> _Source passage_:
· · · ·

Elsevier

Computer Speech & Language

Volume 46, November 2017, Pages 284-310
Computer Speech & Language

Improving the understanding of spoken referring expressions through syntactic-semantic and contextual-phonetic error-correction

https://doi.org/10.1016/j.csl.2017.05.005Get rights and content

Highlights

  • We present a classifier for detecting Automatic Speech Recognition (ASR) errors.

  • We offer a mechanism that uses shallow semantic parsing to break up the referring expressions heard by the ASR into labelled semantic segments, which are then used to set up syntactic expectations.

  • We describe a syntactic-semantic error-correction model that decides how to modify the output of the ASR on the basis of the syntactic expectations of its semantic segments.

  • We propose a contextual-phonetic model that re-ranks the output of a Spoken Language Understanding (SLU) system on the basis of the phonetic similarity between words mis-heard by the ASR and the contextually-valid candidate interpretations returned by the SLU system.

Abstract

Despite recent advances in automatic speech recognition, one of the main stumbling blocks to the widespread adoption of Spoken Dialogue Systems is the lack of reliability of automatic speech recognizers. In this paper, we offer a two-tier error-correction process that harnesses syntactic, semantic and pragmatic information to improve the understanding of spoken referring expressions, specifically descriptions of objects in physical spaces. A syntactic-semantic tier offers generic corrections to perceived ASR errors on the basis of syntactic expectations of a semantic model, and passes the corrected texts to a language understanding system. The output of this system, which consists of pragmatic interpretations, is then refined by a contextual-phonetic tier, which prefers interpretations that are phonetically similar to the mis-heard words. Our results, obtained on a corpus of 341 referring expressions, show that syntactic-semantic error correction significantly improves interpretation performance, and contextual-phonetic refinements yield further improvements.

Introduction

In recent times, there have been significant improvements in Automatic Speech Recognition (ASR) (Pellegrini, Trancoso, 2010, Chorowski, Bahdanau, Serdyuk, Cho, Bengio, 2015). Nonetheless, ASR errors and inconsistent performance across domains still impede the widespread adoption of Spoken Dialogue Systems (SDSs). For example, a research prototype of a spoken slot-filling dialogue system reported a Word Error Rate (WER) of 13.8% when using “a generic dictation ASR system” (Mesnil et al., 2015), and Google reported an 8% WER for its ASR API,1 but this API had a WER of 54.6% when applied to the Let’s Go corpus (Lange and Suendermann-Oeft, 2014). The accuracy of the commercial ASR employed in this research (Microsoft Speech SDK 6.1) falls between these numbers, with a WER of 30% for descriptions of household objects. On one hand, these descriptions are more open-ended than the utterances employed in slot-filling applications, but on the other hand, they do not contain proper nouns, such as names of cities and foreign entities, which are rather error prone (Bulyko et al., 2005).

ASR errors not only produce mis-heard (wrongly recognized) entities or actions, but may also yield ungrammatical utterances that cannot be processed by subsequent interpretation modules of a Spoken Language Understanding (SLU) system (e.g., “the plate inside the microwave” being mis-heard as “of plating sight the microwave”), or yield incorrect results when processed by these modules (e.g., hesitations, often accompanied by fillers such as “hmm” or “ah”, being mis-heard as “and” or “on”) – all of which happened in our trials. Thus, further improvements are required in order to enable the widespread adoption of SDSs.

· · · ·

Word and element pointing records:
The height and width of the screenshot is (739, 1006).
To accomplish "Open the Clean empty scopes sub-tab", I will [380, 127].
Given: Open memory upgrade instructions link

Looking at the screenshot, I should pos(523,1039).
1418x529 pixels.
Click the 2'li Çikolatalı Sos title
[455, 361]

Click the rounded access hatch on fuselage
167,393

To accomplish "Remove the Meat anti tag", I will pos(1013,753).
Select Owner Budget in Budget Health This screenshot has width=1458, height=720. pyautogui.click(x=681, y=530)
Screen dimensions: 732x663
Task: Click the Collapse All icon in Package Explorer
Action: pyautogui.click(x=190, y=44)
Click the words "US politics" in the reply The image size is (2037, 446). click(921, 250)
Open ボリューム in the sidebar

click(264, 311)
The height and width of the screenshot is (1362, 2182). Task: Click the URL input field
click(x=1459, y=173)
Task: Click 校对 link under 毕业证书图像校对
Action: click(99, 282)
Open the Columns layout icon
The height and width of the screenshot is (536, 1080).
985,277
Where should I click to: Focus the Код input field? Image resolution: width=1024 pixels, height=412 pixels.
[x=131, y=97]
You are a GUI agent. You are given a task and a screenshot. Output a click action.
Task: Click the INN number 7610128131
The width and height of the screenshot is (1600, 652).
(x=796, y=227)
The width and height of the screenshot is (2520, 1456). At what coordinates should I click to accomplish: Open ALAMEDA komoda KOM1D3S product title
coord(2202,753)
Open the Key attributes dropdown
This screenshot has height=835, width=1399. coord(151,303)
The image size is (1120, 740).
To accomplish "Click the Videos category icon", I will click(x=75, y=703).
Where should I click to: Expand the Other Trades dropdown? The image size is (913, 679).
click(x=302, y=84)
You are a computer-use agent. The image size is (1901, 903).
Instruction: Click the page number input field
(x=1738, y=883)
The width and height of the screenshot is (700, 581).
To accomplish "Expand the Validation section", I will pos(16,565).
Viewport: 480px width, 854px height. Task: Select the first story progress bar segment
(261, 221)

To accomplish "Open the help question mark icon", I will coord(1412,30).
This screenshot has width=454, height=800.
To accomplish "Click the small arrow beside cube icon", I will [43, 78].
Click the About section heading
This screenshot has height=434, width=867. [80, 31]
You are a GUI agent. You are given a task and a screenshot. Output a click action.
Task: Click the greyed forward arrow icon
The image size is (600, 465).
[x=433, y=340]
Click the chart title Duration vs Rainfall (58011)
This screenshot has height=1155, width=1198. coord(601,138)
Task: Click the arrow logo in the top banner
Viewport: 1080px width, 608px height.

· · · ·

> _Set exercise_:
Please decide whether each statement agrees with the article on correcting errors in spoken referring expressions, answering yes or no and quoting the deciding words: 1. The results were obtained on a corpus of 341 referring expressions. 2. The ASR used in this research was Google's ASR API. 3. The descriptions of household objects contain proper nouns such as names of cities. These records come from a different source than the article above them.

> _Solution for this problem_:
1. Yes: "Our results, obtained on a corpus of 341 referring expressions"
2. No: "The accuracy of the commercial ASR employed in this research (Microsoft Speech SDK 6.1)"
3. No: "they do not contain proper nouns, such as names of cities and foreign entities"